Banks Park Record Funds with ECB
WSJ: FRANKFURT—European banks parked a record amount of funds at the European Central Bank's overnight deposit facility Tuesday while short-term emergency borrowing from the central bank remained elevated, underscoring persistent nervousness about the health of the region's financial system.
European banks increasingly have turned to the ECB as their cost of long-term funding in the bond markets became prohibitively high last year because of uncertainties surrounding the sovereign debt crisis. At the same time, banks that are awash with cash are hoarding it at the ECB instead of lending to each other in fear of counterparty failure to pay the loans back.
As the debt and banking crisis continues to erode banks' confidence in one another, the ECB has stepped up support for the banks, doling out in December half a trillion euros in three-year loans, in the first of two long-term liquidity operations.
Still, on Tuesday banks parked €453.18 billion ($591 billion) in the ECB's overnight deposit facility, which pays a 0.25% interest rate, up from €446.26 billion Monday, ECB data showed Wednesday. That breaks the all-time record set last week of €452.03 billion. Most analysts said this was a result of banks hoarding their excess funds at the ECB after tapping its first three-year refinancing operation
Meanwhile, banks borrowed just over €15 billion from the ECB's overnight lending facility, which charges a punitive 1.75% interest rate.
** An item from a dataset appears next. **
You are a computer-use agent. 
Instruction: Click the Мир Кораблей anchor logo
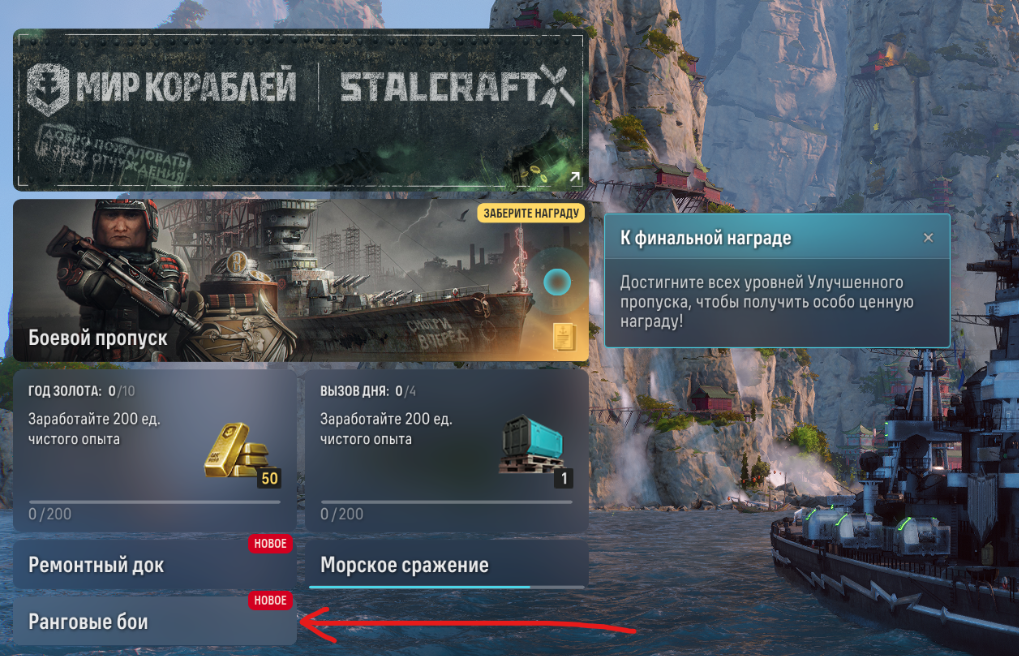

The level is marginally higher than the €14.825 billion borrowed Monday.
When the interbank market works properly, banks use the lending facility to borrow just a few hundred million euros overnight.
Banks that have been borrowing from the ECB's emergency window, which charges a penalty rate, had a chance to switch to the central bank's regular one-week loan operation on Tuesday for their short-term funding needs. Banks borrowed €130.6 billion in one-week funds on Tuesday. Those loans settled Wednesday, suggesting that use of emergency loans should fall markedly in the data released on Thursday.
But emergency borrowing remains well above normal levels, even as some banks are making plans to issue new bonds this year. Banks still prefer covered bonds—a type of debt considered to be the safest banks sell—rather than issuing senior unsecured debt, which had been their traditional method of financing.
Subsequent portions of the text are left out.